CONSIGNES —
A - Relevez, dans l'ordre d'apparition, tous les noms propres de lieux ou d'États cités dans le texte sur la désindustrialisation.
B - Poursuivez le texte sur la désindustrialisation et le libre-échange à partir de sa dernière phrase.

TEXTE FOURNI —
┄┄┄┄┄┄
A vrai dire ce phénomène de désindustrialisation massive n’est pas une nouveauté historiquement, cela s’est même déjà produit au début de la révolution industrielle. Évidemment  les protagonistes étaient différents et les rôles souvent inversés en regard de la situation actuelle. Ainsi le malade de l’Europe aux 19ème siècle c’était l’immense empire Ottoman, celui là même qui avait effrayé les européens jusqu’à les menacer au coeur même de l’Europe au 17ème siècle avec le siège de Vienne.

En 1900 tous s’accordaient pourtant à dire que cet empire était mourant, mais sa maladie était en fait assez simple à diagnostiquer, l’empire avait subit de plein fouet les évolutions commerciales liées à la révolution industrielle. Car l’empire Ottoman jusqu’à sa mort fut libre-échangiste, c’était même la coqueluche des libéraux qui voyaient en lui l’exemple à suivre en matière commercial. Bien évidement ce n’était pas par conviction libérale que les ottomans pratiquaient le libre-échange, mais bien plus parce que les choses du commerce étaient peu intéressantes pour les dirigeants musulmans. Les musulmans dirigeants de l’empire, considéraient le commerce comme quelque chose de secondaire. Le fait est que la concurrence britannique fut une catastrophe pour la production artisanale ottomane, elle fut réduite à néant en quelques décennies.

Ce fut la même chose pour l’Inde qui était à l’époque une colonie britannique. Et en réalité tout les pays sous-développé du 20 ème siècle étaient en fait des nations qui avaient pratiqué ou maintenu le libre-échange au siècle précédent, on peut inclure la Chine dans le lot même si pour cette dernière l’ouverture des frontières fut essentiellement le résultat de pressions militaires occidentales.
┄┄┄┄┄┄
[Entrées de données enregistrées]
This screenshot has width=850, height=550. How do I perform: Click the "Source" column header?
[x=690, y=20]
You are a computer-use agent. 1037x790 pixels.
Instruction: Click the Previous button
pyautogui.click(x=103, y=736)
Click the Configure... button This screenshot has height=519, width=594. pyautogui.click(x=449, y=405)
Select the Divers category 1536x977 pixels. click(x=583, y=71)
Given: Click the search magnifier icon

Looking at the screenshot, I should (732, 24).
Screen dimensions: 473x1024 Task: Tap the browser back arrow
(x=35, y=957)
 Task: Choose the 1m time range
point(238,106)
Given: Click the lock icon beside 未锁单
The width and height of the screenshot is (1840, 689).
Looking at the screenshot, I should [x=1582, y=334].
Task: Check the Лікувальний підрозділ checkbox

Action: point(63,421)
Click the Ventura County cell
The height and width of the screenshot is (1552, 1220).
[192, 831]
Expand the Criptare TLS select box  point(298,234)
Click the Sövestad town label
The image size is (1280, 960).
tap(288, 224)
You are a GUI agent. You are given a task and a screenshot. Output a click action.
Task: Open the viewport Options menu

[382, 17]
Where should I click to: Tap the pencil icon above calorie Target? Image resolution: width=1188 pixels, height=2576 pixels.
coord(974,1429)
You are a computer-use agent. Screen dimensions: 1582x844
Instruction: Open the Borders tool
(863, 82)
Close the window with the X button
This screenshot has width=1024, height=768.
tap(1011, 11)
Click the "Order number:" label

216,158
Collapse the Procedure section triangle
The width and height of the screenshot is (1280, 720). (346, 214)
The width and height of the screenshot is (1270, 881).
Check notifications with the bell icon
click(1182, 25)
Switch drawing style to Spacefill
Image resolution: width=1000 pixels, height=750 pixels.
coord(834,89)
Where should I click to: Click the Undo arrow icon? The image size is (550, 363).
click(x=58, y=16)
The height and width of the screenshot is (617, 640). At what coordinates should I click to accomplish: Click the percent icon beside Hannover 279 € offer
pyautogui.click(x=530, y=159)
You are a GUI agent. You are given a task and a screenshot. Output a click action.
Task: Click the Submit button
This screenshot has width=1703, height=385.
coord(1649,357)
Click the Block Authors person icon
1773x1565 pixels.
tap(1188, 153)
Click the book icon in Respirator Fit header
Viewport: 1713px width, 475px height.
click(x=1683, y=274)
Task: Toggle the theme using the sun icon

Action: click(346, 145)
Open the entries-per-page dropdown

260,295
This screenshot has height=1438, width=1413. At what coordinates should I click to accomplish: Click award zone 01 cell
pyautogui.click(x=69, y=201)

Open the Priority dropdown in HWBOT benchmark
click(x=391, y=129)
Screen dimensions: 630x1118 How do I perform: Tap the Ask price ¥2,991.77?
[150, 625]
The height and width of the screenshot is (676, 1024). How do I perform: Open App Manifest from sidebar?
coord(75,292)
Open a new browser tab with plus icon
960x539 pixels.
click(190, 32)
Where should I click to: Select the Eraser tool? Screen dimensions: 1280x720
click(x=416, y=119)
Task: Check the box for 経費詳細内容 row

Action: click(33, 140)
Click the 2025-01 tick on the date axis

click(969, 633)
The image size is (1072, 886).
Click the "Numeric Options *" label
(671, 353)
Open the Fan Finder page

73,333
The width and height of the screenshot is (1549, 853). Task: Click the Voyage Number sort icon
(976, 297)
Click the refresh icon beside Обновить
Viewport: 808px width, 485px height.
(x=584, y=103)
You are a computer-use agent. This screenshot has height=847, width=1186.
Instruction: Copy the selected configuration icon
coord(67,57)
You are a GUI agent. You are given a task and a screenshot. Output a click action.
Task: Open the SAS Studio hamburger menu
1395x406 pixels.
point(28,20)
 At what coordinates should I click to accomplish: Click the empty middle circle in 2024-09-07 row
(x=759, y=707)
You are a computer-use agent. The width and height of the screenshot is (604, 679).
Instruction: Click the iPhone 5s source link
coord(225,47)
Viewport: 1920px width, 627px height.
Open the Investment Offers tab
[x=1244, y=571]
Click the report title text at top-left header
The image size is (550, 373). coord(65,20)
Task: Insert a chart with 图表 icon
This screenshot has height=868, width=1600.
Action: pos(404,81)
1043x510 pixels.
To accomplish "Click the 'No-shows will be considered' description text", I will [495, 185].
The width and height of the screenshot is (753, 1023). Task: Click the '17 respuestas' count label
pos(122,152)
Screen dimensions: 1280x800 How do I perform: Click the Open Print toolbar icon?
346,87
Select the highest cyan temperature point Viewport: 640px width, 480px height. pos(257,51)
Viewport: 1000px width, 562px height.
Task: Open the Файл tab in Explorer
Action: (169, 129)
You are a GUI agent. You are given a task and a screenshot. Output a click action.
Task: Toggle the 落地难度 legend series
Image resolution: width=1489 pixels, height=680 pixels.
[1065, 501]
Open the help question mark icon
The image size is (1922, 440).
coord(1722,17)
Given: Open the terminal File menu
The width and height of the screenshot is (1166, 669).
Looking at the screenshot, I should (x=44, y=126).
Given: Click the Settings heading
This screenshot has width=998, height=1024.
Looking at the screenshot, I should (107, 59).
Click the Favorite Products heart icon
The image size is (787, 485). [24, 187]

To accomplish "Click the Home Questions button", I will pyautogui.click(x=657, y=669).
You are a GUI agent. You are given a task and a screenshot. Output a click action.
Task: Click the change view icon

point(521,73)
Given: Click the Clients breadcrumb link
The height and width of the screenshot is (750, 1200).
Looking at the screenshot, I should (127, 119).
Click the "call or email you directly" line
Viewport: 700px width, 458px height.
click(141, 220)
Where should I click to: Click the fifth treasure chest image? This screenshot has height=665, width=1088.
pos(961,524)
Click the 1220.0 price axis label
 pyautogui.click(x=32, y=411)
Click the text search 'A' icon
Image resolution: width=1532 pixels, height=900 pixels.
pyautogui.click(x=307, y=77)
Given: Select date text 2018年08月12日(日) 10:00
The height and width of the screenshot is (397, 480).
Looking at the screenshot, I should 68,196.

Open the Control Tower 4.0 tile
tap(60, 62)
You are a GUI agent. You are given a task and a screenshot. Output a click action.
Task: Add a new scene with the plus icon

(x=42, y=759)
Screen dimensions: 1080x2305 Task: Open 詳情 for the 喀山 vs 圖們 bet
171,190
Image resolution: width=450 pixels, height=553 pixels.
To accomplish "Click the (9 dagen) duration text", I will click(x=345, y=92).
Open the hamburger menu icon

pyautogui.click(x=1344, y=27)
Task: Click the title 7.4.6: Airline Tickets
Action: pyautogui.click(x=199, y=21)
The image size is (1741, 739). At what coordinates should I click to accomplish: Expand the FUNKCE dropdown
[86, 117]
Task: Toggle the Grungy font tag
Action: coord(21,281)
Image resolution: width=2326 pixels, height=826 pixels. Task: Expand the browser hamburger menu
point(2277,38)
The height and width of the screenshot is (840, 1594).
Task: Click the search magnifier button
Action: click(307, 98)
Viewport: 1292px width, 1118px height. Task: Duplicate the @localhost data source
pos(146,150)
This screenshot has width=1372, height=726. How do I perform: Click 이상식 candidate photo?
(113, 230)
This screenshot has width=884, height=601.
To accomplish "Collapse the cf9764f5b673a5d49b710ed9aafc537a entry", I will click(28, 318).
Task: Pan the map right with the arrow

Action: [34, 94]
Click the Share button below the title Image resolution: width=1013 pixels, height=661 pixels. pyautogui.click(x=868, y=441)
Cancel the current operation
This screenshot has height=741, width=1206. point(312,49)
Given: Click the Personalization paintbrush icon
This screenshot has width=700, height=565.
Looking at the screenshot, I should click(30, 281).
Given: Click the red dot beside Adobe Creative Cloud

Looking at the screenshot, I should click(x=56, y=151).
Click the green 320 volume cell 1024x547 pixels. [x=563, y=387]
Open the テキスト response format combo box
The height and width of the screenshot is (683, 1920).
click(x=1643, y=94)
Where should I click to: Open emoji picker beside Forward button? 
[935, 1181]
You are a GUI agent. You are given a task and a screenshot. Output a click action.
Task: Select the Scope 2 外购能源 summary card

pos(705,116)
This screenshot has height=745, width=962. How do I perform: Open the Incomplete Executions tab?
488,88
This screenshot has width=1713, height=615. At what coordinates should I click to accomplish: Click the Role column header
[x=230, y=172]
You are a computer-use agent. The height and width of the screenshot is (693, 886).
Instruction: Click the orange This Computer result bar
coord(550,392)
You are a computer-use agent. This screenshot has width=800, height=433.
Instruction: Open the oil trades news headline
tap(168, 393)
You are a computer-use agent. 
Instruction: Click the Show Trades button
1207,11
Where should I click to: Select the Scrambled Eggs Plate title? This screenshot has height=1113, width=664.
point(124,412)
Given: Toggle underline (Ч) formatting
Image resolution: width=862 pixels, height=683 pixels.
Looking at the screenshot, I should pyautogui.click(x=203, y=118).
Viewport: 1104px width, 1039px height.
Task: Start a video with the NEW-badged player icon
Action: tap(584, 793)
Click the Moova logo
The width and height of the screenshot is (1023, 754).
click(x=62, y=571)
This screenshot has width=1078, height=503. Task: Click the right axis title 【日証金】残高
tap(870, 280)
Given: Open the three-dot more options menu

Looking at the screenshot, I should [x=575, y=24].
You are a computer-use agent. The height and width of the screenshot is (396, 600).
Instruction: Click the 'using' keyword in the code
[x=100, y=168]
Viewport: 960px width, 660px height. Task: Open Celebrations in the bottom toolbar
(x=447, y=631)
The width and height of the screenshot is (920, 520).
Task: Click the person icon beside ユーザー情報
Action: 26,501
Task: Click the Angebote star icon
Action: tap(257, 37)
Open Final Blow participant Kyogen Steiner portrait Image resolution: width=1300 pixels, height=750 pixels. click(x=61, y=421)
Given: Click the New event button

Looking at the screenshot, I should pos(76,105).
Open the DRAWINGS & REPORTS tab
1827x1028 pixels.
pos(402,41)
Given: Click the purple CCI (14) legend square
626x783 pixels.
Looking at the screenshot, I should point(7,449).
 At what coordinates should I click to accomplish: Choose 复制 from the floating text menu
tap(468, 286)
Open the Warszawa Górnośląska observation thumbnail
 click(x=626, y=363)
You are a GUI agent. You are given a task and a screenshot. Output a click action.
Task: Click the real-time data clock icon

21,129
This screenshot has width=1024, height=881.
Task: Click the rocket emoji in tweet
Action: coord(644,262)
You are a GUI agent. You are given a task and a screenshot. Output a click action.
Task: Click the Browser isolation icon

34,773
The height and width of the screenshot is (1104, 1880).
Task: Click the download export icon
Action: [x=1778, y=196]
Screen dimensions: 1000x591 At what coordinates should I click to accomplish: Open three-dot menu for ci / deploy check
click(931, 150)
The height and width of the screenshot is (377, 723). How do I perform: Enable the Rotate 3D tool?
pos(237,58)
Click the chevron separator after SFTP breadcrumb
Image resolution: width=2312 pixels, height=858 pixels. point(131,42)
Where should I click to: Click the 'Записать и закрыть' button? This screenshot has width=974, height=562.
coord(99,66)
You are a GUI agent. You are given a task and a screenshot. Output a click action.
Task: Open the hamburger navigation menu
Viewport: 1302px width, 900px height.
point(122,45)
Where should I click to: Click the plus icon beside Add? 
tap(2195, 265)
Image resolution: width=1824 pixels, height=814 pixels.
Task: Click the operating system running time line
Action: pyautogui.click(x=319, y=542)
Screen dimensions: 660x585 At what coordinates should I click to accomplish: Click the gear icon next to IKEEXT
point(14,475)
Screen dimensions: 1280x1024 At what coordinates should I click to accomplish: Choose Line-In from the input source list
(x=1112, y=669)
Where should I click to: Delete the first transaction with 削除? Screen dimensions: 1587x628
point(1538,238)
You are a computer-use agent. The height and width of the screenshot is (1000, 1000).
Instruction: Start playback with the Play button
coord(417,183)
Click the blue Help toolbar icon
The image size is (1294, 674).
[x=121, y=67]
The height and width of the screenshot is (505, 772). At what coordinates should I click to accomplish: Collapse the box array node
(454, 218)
┄┄┄┄┄┄
RÉPONSES ATTENDUES —
A - l'Europe, l'empire Ottoman, Vienne, l'Inde, la Chine

B -
Les nations développés du 20 ème siècle furent celles qui se protégèrent de la concurrence britannique du Japon des Meiji à l’Allemagne de Bismarck, en passant par les USA inspirés par le premier théoricien du protectionnisme Alexander Hamilton.  Seules les nations très attentives à leur industrie et à leur commerce ont connu réellement un progrès par la suite. Mais l’histoire est farceuse et il semble que les champions d’hier aient fini par oublier ce qui avait fait leur fortune, à l’image de la pauvre Grande-Bretagne dont nous avons vu l’état lamentable récemment.

Les avantages se sont semble-t-il inversés. Grâce à la possibilité de déplacer rapidement les usines, additionné au progrès très rapide des niveaux scolaires les ex-puissance en déclins sont aujourd’hui celles qui sont les plus compétitives sur le plan industriel et commercial. L’occident c’est l’empire Ottoman du 21ème siècle, il en prend en tout cas le chemin, se mettant à considérer le commerce et son équilibre comme quelque chose de secondaire à l’image des USA et de leurs déficits jumeaux. L’effondrement des revenus en France ne fait que commencer et c’est par les jeunes générations que la chute se produit, si nous continuons à ne pas voir la vérité en face nous courons à une véritable catastrophe.